Study text —

▶

MSc Evelien Frijns & Dr. Sandra Verstraelen, VITO
Air-liquid interface (ALI) exposure as an alternative method to mimic human inhalation of airborne substances
Epidemiological and animal studies are both widely used approaches to investigate potential adverse effects and conduct risk assessments on inhaled xenobiotics and particulate matter. However, results are not always easy to interpret or reproduce and such experiments are extremely expensive, time consuming and use large numbers of animals. For these reasons, there is an increasing demand for the development of alternative approaches that make use of reliable in-vitro testing strategies. These testing methods will require realistic lung cel models, realistic inhalation exposure systems and proper dosimetry techniques to increase the predictive ability of in-vitro cel models and therefore accelerate the shift from in-vivo towards in-vitro testing.
In this presentation, we will show how ALI exposure works, give an overview of commercial systems, including the ALI module co-invented by VITO and will present cases using the ALI platform.
About Sandra Verstraelen and Evelien Frijns
Dr. Sandra Verstraelen studied biomedical sciences at the University of Antwerp and obtained her PhD in 2010 from the University of Ghent. She is project manager/researcher/study director at VITO. She is dedicated to strategic and contract research projects related to biological interactions of nanomaterials, safety testing of chemicals/nanomaterials, and development and validation of alternative methods, using in vitro human cell models and molecular technologies.
MSc Evelien Frijns received her Master degree in Physical Geography in 2002 from the University of Amsterdam. From 2002 till 2007 she worked as environmental consultant specialized in soil contamination and remediation. Since 2007 she is an aerosol research scientist at VITO and developed expertise in the field of nano‐aerosol occupational exposure assessment. The current research activities address questions in the areas of exposure assessment strategies for airborne nanoparticles.

◀

Available data —
▶

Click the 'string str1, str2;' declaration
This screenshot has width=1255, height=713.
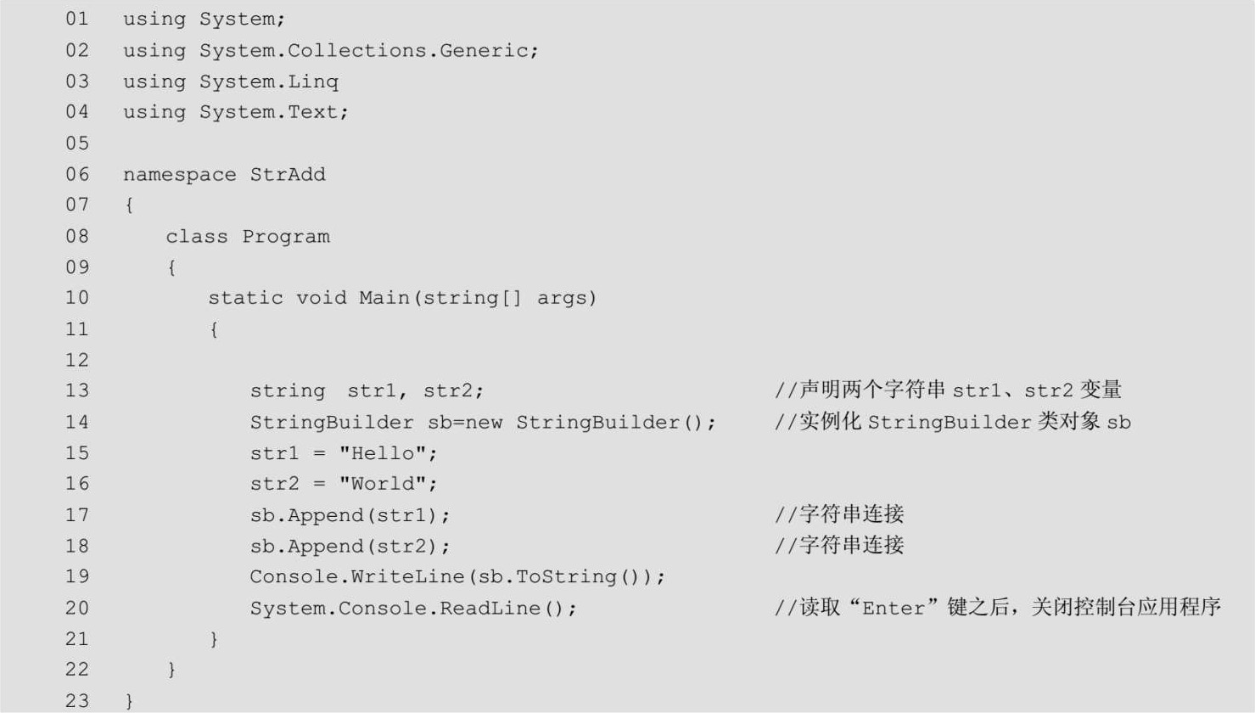pyautogui.click(x=367, y=391)
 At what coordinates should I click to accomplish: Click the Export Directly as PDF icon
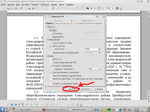[x=26, y=8]
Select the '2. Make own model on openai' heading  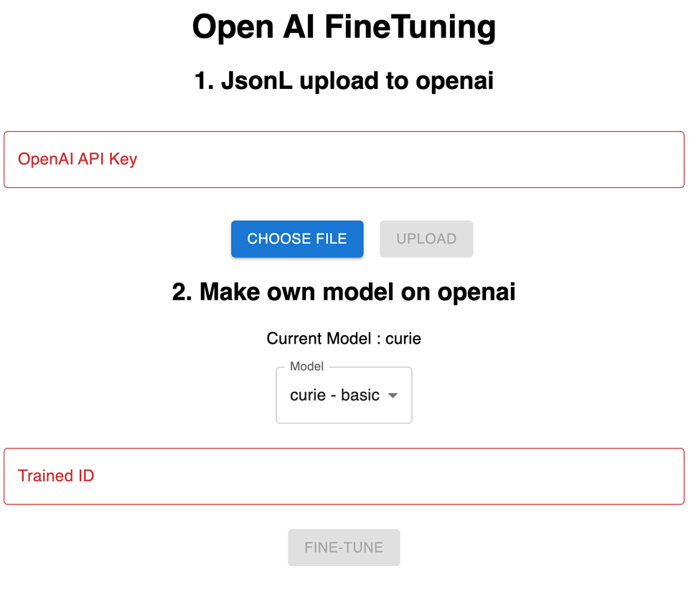(x=344, y=292)
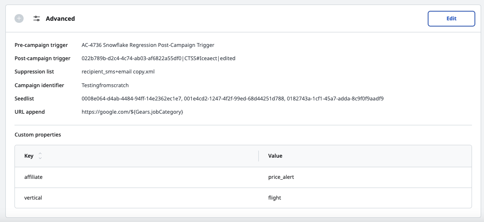Screen dimensions: 484x222
Task: Select the price_alert value cell
Action: (365, 177)
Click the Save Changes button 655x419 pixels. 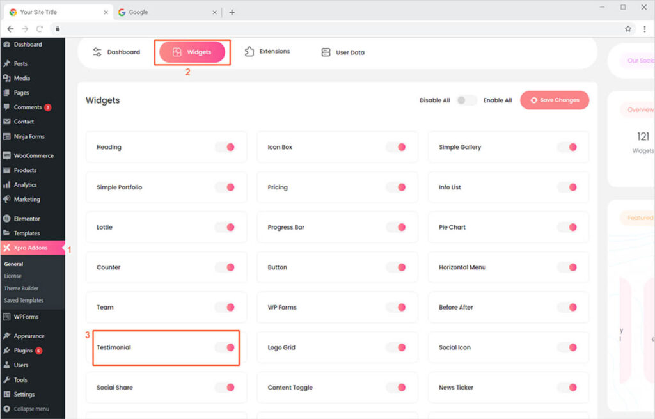tap(554, 100)
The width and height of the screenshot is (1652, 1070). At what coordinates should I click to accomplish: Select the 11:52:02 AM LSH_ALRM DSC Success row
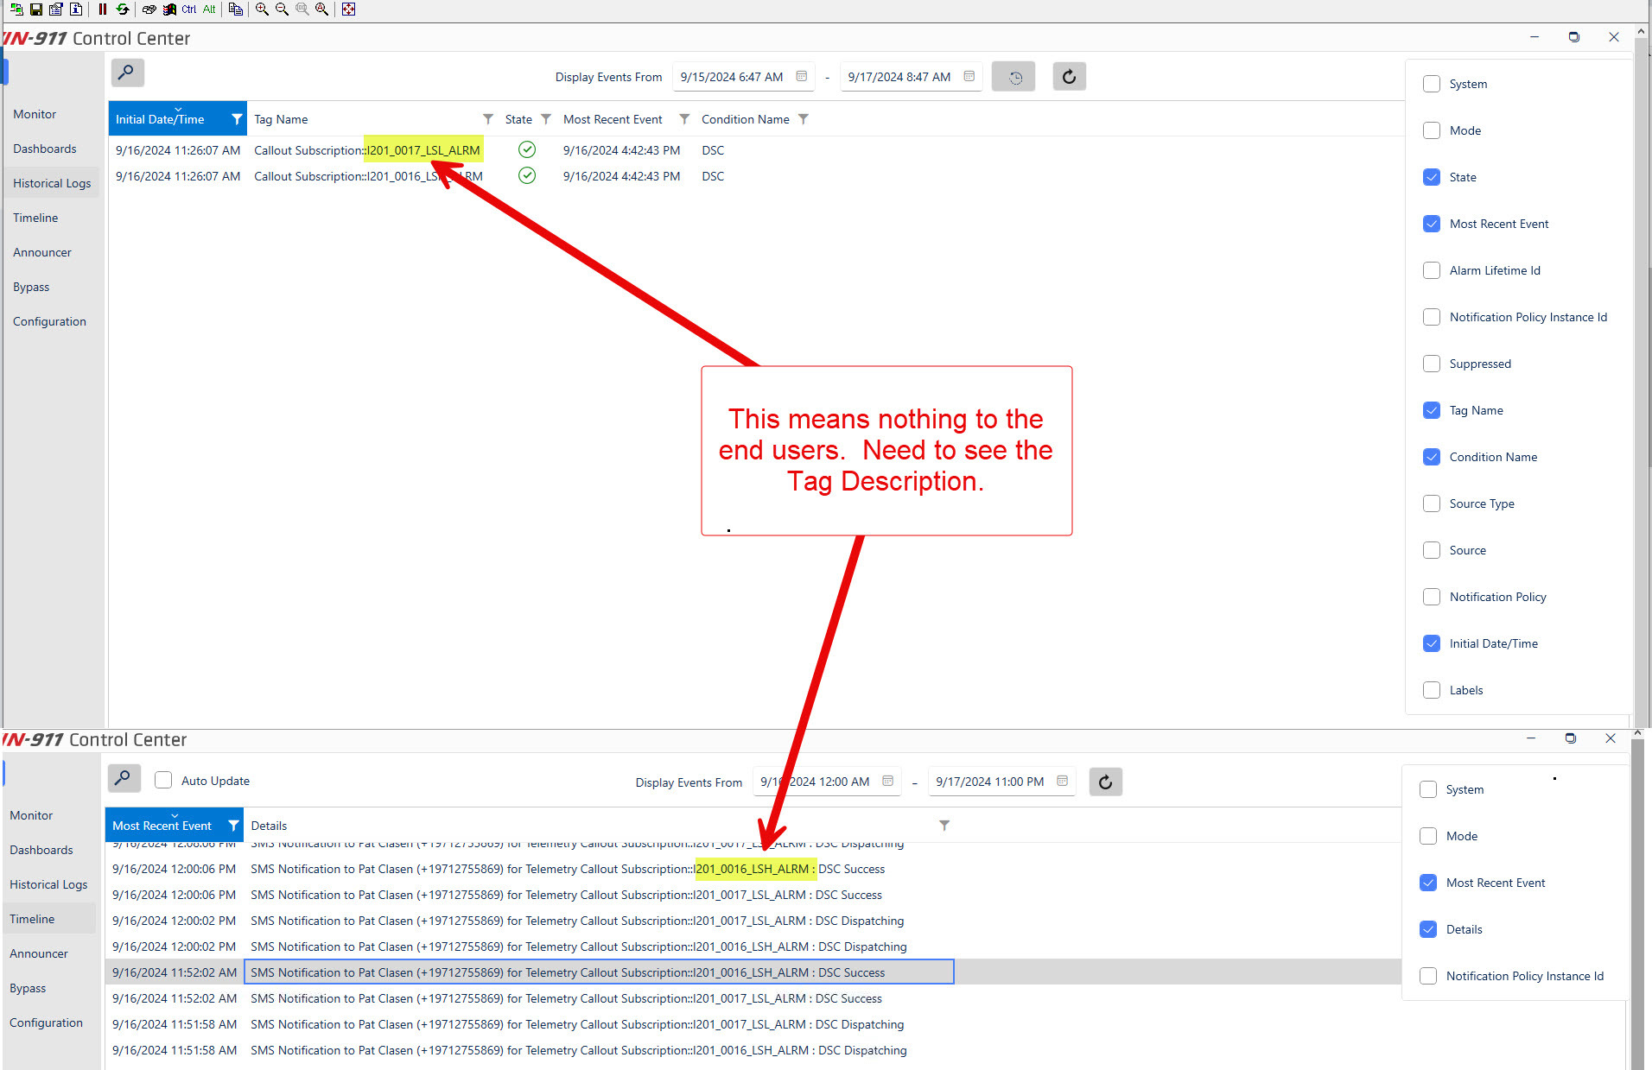coord(568,972)
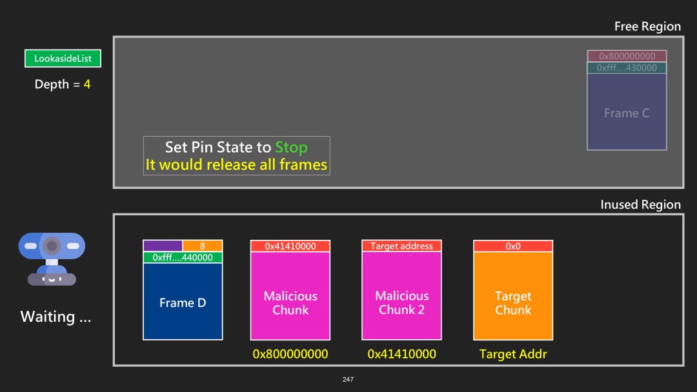The height and width of the screenshot is (392, 697).
Task: Click the Target address red header
Action: [401, 246]
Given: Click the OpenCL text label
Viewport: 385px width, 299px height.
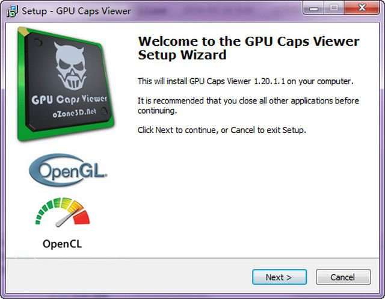Looking at the screenshot, I should pos(63,244).
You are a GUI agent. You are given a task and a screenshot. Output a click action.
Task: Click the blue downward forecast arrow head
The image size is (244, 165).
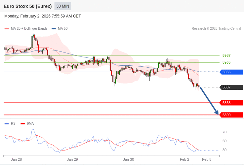tap(217, 113)
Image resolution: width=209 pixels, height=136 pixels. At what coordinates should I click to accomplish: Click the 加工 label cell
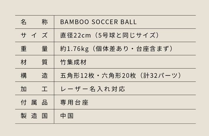tap(34, 89)
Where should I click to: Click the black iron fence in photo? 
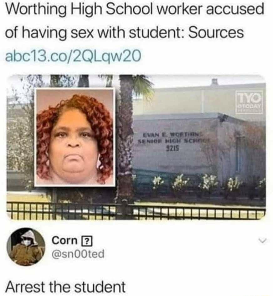136,210
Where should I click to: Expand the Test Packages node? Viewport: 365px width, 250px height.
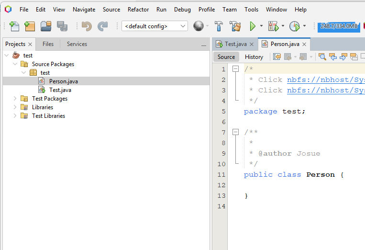(15, 99)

◀

What to do —
a) List every university named in the ALI exposure text.
b) According to the ALI exposure text, since what year has Evelien Frijns been an aerosol research scientist at VITO?
The data above is separate material, unrelated to the ALI exposure text.

Answers in order —
a) University of Antwerp, University of Ghent, University of Amsterdam

b) Since 2007.